- Born: Sabina Mamedova April 25, 2000 (age 26) Novosibirsk, Russia
- Origin: Moscow
- Genres: Pop
- Occupations: Singer; Songwriter;
- Years active: 2024–present
- Label: Sputnik Records

= Sabi (Russian singer) =

Russian singer (born 2000)

Sabina Mamedova (Сабина Мамедова; born 25 April 2000), known profesionally as Sabi (Саби) is a Russian singer and songwriter.

Sabi's currently most known singles includes "Ya tvoy stress" (2025), "Potomu chto tak nado" (2025) and "Bazovyy minimum" (recorded with Mia Boyka in 2025), the latter one went viral on TikTok internationally in 2026.

== Biography ==
She was born on 25 April 2000 in Novosibirsk, Russia, and is of Azerbaijani descent. Mamedova completed 11 grades at a school in Moscow, then studied at Moscow State University for a master's degree in criminal psychology.

=== Music career ===
In 2024, she began her creative journey after completing acting courses by making short videos, known as reels, for Instagram. After her audience began to grow, she decided to pursue music. Her first song, "Ya tvoy stress", which is a cover version of the song "SOS" by the Azerbaijani singer Aygun Kazimova, became a hit. She then released the single "Potomu chto tak nado", which also became recognised online.

In August 2025, she collaborated with Russian singer Mia Boyka on the hit "Bazovyy minimum", which won in the category "Internet Hit of the Year" at Zhara Music Awards 2026, was nominated in the category "Best Collaboration" at Premya Muz-TV 2026 music awards and won in the category "Music Online" at Premya RU.TV 2026 music awards. The track peaked at number two on the TopHit's official Russian Streaming Chart and reached the top forty on AGATA's Singlų Top 100, the official streaming and radio chart of Lithuania.

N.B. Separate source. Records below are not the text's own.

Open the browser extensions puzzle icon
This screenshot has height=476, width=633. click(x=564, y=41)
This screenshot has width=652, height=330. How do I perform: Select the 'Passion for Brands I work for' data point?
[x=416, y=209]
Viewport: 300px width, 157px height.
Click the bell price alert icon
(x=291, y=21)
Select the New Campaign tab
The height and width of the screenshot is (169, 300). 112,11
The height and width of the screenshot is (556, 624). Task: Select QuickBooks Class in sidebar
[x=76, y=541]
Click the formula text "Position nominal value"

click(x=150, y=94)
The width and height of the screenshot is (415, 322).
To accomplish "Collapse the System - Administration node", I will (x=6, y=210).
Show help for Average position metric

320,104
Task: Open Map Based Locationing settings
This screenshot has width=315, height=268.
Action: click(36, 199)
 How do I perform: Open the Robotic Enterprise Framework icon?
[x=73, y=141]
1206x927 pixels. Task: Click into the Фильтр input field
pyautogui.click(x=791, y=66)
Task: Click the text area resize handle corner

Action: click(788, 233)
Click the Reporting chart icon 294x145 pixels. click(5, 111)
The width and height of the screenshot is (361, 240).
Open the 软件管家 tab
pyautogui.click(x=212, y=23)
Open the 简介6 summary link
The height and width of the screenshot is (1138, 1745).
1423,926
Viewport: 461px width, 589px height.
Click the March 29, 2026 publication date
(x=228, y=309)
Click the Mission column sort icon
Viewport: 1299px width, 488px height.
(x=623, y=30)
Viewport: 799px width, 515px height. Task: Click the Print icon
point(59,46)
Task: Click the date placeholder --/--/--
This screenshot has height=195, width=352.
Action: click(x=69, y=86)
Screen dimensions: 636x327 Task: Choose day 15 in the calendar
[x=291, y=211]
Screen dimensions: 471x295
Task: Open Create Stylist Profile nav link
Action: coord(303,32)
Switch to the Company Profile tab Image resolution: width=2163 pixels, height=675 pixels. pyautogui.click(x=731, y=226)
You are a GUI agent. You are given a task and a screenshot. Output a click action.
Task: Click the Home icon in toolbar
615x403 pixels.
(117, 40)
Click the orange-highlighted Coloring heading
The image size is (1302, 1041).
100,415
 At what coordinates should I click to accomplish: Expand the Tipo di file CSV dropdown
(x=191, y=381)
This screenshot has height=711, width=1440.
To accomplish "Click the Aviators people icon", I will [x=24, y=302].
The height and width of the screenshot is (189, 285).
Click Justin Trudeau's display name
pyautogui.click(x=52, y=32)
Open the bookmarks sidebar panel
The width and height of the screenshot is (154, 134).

In July 2026, "Bazovyy minimum" peaked at number 9 on the official streaming charts in India for international songs – IMI International Top 20 Singles. This is the second Russian song to chart there, after Instasamka with "Otklyuchayu telefon" in 2023.

== Discography ==
===Extended plays===

List of extended plays, with selected details
| Title | Details |
|---|---|
| Bazovyy minimum | Released: 14 November 2025; Label: Sputnik Records, Media Land; Format: Digital download, streaming; |

=== Singles ===

List of singles as lead artist, showing year released, chart positions and album name
| Title | Year | Peak chart positions |  |  |  | Album or EP |
| RUS Stream. | BLR Air. | IND Int. | LTU |
| "Otnyne ya odna" | 2025 | * | — | — | — | Non-album singles |
| "Mne vse ravno" | — | — | — | — |
| "Ya tvoy stress" (with Aygün Kazımova) | 18 | — | — | — |
| "Potomu chto tak nado" | — | — | — | — |
| "Dubai–Baku" (with Chaga [ru]) | — | — | — | — |
| "Bazovyy minimum" (with Mia Boyka) | 2 | 171 | 9 | 34 | Bazovyy minimum |
| "Lavash" (with Azer Nasibov) | — | — | — | — | Non-album singles |
| "Vernyy" (with Shami) | — | — | — | — |
| "Kacheli" | 2026 | — | — | — | — |
| "O Yes" | — | — | — | — |
| "Serdtse podari" (with Fardi) | — | — | — | — |
| "Ukradi" | — | — | — | — |
| "Ya tebya ne znayu" (with Doni [ru; uz] and DJ Daveed) | — | — | — | — |
| "Skandal" (with Masha Tilla) | — | — | — | — |
"—" denotes items which were not released in that country or failed to chart. "*" denotes that the chart did not exist at that time.